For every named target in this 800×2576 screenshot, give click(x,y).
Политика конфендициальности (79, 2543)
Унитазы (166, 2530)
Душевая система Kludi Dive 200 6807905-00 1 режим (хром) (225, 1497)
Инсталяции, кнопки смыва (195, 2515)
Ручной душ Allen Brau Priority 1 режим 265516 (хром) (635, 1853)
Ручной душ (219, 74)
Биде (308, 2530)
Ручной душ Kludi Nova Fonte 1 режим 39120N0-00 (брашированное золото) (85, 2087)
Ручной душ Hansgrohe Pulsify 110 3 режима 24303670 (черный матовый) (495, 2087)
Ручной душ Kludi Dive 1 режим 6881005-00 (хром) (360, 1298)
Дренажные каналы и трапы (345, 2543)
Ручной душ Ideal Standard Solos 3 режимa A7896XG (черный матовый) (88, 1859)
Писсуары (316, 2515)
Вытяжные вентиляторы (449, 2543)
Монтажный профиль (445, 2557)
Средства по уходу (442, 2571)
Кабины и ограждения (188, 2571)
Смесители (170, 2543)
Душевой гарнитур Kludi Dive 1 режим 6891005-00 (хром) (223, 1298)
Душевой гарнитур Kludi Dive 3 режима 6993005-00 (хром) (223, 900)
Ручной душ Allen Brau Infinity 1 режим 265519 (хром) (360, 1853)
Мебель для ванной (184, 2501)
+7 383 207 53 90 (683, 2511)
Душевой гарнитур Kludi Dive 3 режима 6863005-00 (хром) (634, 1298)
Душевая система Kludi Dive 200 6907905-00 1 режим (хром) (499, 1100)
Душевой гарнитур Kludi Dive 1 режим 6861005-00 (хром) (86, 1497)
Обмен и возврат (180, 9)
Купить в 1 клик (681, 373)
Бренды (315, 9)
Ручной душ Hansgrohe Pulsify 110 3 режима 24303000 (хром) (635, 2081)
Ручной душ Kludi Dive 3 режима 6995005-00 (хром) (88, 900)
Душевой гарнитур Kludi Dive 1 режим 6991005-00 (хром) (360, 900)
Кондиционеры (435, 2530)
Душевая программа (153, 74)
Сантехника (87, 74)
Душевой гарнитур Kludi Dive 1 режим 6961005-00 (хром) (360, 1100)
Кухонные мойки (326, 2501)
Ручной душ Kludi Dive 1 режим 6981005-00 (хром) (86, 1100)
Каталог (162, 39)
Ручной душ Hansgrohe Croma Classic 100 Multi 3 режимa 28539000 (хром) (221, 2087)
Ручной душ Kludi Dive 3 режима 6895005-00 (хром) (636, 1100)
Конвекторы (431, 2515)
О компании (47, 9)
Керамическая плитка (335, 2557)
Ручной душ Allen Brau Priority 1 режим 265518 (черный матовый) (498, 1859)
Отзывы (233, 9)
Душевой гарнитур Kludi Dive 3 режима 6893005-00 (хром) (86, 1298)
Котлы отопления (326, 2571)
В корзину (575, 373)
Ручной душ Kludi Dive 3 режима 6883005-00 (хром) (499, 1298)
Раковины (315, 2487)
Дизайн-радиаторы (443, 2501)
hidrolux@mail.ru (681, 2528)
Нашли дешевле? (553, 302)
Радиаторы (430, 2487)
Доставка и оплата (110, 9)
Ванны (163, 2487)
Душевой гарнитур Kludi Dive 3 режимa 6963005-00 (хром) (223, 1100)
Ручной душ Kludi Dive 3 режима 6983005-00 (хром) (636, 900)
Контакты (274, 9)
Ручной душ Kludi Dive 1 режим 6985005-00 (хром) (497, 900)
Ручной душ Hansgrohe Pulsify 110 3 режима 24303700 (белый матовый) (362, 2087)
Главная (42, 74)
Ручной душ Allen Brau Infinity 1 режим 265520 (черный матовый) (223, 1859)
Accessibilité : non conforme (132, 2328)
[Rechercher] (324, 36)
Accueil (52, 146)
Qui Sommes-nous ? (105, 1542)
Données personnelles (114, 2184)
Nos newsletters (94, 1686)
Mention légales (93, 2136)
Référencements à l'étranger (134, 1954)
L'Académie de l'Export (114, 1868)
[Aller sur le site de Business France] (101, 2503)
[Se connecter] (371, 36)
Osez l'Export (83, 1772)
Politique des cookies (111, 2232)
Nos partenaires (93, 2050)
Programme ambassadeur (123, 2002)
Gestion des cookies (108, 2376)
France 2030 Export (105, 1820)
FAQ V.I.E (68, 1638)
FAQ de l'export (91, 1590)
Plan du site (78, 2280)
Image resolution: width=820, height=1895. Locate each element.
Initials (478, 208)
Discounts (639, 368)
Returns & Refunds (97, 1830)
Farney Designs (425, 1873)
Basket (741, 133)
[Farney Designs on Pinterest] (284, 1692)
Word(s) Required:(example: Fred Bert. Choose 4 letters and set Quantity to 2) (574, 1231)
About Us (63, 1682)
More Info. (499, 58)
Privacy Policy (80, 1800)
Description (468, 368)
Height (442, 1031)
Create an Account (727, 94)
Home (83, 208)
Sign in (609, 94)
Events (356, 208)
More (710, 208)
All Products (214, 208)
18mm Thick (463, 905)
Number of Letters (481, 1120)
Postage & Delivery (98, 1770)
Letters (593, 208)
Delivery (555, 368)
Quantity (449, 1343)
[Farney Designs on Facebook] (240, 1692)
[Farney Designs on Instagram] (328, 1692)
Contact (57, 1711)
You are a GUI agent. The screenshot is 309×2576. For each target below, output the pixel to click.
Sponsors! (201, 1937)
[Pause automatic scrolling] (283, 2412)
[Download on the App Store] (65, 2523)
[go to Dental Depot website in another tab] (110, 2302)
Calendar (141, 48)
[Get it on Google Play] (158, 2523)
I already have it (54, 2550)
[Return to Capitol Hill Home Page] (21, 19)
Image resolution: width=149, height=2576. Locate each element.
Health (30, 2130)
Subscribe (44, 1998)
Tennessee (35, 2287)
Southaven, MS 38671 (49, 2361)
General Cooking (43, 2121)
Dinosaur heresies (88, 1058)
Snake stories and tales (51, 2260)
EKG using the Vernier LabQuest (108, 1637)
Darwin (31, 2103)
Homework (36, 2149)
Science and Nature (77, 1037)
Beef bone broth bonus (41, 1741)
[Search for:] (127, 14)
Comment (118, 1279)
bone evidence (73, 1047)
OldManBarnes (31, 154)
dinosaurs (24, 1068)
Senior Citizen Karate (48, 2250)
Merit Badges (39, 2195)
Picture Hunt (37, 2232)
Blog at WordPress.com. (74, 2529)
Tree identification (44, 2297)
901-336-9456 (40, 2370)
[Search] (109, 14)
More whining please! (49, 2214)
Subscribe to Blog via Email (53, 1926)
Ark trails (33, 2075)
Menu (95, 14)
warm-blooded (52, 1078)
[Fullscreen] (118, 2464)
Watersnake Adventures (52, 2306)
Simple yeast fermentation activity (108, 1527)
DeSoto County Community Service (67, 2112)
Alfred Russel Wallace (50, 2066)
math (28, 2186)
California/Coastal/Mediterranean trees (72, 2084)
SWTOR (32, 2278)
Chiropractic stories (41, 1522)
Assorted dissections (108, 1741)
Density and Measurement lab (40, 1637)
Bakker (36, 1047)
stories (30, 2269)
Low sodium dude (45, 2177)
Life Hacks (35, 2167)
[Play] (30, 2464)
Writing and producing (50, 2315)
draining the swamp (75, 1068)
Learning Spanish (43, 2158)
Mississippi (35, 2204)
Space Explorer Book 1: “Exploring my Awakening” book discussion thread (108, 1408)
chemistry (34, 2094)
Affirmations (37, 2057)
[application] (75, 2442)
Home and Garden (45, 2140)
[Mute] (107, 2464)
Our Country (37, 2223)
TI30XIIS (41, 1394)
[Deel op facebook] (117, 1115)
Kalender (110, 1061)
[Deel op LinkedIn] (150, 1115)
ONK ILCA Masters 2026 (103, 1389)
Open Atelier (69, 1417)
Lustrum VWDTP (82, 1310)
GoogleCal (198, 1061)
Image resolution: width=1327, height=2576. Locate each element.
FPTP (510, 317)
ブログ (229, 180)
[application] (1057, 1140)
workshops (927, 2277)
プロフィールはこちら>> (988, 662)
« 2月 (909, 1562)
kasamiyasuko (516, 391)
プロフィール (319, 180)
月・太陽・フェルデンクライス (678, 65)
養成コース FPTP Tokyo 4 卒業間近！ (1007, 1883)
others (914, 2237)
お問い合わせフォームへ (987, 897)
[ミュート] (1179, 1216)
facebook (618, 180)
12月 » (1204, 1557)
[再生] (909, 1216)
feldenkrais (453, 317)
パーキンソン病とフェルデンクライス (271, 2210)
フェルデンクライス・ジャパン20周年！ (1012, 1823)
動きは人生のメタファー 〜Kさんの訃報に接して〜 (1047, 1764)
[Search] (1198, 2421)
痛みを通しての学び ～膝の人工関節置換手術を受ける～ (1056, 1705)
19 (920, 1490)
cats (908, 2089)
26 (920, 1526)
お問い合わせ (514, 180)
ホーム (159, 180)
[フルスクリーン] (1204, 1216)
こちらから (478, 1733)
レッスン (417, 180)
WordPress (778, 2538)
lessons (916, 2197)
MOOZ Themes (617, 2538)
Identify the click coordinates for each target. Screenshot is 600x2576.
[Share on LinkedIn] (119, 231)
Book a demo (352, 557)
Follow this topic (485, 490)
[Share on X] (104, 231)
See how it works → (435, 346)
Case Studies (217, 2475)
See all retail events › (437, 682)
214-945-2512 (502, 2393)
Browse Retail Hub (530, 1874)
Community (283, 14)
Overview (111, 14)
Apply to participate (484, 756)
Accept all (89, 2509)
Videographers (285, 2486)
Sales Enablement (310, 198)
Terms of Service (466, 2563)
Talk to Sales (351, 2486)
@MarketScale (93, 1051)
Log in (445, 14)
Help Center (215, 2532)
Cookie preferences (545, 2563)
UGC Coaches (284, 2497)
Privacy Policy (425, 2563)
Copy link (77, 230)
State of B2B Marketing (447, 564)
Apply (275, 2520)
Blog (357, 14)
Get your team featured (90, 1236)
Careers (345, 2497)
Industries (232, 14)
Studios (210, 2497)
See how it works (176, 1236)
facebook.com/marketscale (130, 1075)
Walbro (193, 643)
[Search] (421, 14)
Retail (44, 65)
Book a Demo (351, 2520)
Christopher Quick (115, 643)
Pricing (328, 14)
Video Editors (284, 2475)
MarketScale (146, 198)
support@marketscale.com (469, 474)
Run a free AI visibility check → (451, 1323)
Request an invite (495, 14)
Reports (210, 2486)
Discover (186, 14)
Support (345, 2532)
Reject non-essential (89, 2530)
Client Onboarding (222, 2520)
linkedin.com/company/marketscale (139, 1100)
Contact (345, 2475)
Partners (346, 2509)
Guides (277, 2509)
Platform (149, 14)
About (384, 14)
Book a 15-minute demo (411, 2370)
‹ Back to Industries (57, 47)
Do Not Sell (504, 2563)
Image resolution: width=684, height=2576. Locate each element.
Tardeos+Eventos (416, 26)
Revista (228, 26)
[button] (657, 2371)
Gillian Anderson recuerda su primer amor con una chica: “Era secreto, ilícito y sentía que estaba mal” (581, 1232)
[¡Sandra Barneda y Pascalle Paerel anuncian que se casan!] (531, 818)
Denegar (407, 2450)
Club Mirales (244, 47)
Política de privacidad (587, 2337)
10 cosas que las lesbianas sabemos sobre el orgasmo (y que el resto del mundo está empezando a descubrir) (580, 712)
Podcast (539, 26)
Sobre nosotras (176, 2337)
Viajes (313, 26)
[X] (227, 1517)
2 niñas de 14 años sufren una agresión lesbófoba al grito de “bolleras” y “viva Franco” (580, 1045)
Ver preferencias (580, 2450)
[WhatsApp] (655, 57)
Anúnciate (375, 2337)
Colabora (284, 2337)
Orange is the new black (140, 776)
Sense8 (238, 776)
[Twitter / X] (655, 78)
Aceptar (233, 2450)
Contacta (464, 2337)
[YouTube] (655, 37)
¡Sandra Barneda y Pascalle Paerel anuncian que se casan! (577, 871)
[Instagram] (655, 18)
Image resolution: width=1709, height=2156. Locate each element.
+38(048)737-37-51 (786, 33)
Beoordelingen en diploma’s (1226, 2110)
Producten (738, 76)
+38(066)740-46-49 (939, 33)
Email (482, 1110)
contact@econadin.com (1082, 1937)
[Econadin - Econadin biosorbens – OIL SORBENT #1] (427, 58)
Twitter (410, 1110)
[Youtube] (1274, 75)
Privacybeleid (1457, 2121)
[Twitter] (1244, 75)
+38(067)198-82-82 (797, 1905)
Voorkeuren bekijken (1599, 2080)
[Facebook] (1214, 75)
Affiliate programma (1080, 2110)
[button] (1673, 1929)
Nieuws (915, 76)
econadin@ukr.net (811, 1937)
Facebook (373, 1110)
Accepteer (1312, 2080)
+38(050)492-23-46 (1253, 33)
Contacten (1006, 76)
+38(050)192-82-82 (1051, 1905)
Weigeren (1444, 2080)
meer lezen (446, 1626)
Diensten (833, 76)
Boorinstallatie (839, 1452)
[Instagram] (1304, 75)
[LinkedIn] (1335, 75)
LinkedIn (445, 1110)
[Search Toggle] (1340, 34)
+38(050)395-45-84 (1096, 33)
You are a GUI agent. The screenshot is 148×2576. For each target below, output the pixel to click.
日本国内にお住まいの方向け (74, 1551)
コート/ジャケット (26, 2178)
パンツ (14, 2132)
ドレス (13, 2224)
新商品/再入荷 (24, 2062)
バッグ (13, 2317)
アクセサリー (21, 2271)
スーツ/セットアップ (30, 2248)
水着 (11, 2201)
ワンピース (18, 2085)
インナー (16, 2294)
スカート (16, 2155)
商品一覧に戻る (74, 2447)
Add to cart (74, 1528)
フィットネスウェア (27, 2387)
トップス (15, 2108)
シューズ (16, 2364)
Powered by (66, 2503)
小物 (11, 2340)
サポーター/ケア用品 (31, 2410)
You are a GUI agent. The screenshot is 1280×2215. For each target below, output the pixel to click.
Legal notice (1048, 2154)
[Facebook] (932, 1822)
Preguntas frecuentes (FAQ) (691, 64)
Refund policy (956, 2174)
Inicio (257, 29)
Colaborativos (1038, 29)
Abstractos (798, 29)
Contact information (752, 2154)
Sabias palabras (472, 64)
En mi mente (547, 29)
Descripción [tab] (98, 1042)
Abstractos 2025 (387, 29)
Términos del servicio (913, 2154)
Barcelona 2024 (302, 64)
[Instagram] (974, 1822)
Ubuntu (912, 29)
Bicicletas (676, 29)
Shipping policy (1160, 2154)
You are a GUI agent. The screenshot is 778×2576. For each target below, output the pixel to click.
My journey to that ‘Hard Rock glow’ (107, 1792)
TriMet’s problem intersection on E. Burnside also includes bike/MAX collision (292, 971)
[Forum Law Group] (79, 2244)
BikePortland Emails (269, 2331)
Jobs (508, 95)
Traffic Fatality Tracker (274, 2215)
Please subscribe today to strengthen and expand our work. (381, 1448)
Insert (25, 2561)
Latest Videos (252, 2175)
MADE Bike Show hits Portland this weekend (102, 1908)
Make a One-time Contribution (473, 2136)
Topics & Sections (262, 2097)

§ **Assignment**
Reproduce exactly the lines of the records above from the one with "Ручной душ Kludi Dive 3 режима 6995005-00" to the one with "Ванны (163, 2487)", both included, and leave out everything else.

§ **Answer section**
Ручной душ Kludi Dive 3 режима 6995005-00 (хром) (88, 900)
Душевой гарнитур Kludi Dive 1 режим 6991005-00 (хром) (360, 900)
Кондиционеры (435, 2530)
Душевая программа (153, 74)
Сантехника (87, 74)
Душевой гарнитур Kludi Dive 1 режим 6961005-00 (хром) (360, 1100)
Кухонные мойки (326, 2501)
Ручной душ Kludi Dive 1 режим 6981005-00 (хром) (86, 1100)
Каталог (162, 39)
Ручной душ Hansgrohe Croma Classic 100 Multi 3 режимa 28539000 (хром) (221, 2087)
Ручной душ Kludi Dive 3 режима 6895005-00 (хром) (636, 1100)
Конвекторы (431, 2515)
О компании (47, 9)
Керамическая плитка (335, 2557)
Ручной душ Allen Brau Priority 1 режим 265518 (черный матовый) (498, 1859)
Отзывы (233, 9)
Душевой гарнитур Kludi Dive 3 режима 6893005-00 (хром) (86, 1298)
Котлы отопления (326, 2571)
В корзину (575, 373)
Ручной душ Kludi Dive 3 режима 6883005-00 (хром) (499, 1298)
Раковины (315, 2487)
Дизайн-радиаторы (443, 2501)
hidrolux@mail.ru (681, 2528)
Нашли дешевле? (553, 302)
Радиаторы (430, 2487)
Доставка и оплата (110, 9)
Ванны (163, 2487)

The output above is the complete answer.